This is a collection of thoughts and statements about things that annoy me. I am a big, angry man. Hear me roar, or piss off and give me peace.

Saturday, December 15, 2007

Computer skills are undervalued in business

The BBC reports that a survey conducted by Microsoft found that businesses are undervaluing IT skills... (Well, Microsoft would find that, wouldn't they?)

1. Team working and interpersonal skills
2. Initiative
3. Analysing and problem solving
4. Verbal communication
5. Personal planning and organising
6. Flexibility
7. IT skills

I'd have to say that I think IT skills are important, particularly since I am an IT contractor / consultant, however, if you're illiterate, can't work in a team, solve problems, tie your own shoelaces, then you're pretty fucked, and IT skills are the least of your worries.
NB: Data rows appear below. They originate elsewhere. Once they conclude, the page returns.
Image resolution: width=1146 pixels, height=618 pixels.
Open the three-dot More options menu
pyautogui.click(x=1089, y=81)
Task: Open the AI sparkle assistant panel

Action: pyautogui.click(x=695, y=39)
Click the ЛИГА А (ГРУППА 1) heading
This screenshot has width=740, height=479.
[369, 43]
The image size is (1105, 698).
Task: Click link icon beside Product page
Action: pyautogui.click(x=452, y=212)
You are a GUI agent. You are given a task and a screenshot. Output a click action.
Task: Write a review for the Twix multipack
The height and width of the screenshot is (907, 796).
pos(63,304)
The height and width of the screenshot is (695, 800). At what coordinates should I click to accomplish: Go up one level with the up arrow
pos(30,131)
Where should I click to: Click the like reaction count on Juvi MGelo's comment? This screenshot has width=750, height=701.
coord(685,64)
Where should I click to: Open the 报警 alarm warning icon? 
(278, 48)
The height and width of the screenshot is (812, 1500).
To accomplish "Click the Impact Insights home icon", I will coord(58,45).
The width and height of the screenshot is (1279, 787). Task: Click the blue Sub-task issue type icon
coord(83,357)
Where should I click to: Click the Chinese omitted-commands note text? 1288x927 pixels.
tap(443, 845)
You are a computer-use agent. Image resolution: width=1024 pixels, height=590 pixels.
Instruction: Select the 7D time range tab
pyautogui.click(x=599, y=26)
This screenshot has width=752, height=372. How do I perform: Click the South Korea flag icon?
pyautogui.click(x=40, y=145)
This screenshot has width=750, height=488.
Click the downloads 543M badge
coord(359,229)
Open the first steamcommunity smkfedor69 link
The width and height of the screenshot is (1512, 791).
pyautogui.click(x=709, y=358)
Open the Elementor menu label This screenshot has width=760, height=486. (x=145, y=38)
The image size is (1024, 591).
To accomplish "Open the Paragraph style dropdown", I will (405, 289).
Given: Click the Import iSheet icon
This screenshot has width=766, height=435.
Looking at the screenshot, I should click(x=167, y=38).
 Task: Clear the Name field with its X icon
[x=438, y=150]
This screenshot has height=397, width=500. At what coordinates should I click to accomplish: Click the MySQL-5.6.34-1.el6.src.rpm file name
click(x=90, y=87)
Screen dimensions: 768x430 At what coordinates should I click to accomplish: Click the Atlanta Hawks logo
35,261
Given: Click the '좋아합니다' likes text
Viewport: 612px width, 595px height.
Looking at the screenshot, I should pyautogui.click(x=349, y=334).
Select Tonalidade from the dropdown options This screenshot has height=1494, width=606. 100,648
I think the feeling that IT skills are undervalued stems from businesses typically seeing IT as only an overhead, and not really a core part of enabling folk to get work done. (Whatever the particular work of the company is...) Too many times IT budgets are slashed, support is cut back, and cheap kludges are thrown in to production which is fine when things work, but when they break how many engineers, sales people, widget makers, traders or whomever find they can't do a damn thing until someone comes along to make it all better? These costs will run in to millions of (wo)man hours, and seriously impacts the profitability of a company, not to mention losing your latest CV, and mp3 collection seriously fucks up your Qi. A lot of this is preventable, if the hard headed spreadsheet managers would listen to the actual support requirements of the people that work in the companies...

A happy medium is required, not lowest common denominator.

But then, I was always going to say that. That, and give me a pay rise.

1 comment:

Johnny said...

It's just as well for Microsoft they are - if they weren't people would be using Open Source software and generally rolling their own and nobody would be paying the Microsoft Tax.

Of course by `IT skills' Microsoft mean MCSE which isn't even any use as toilet paper.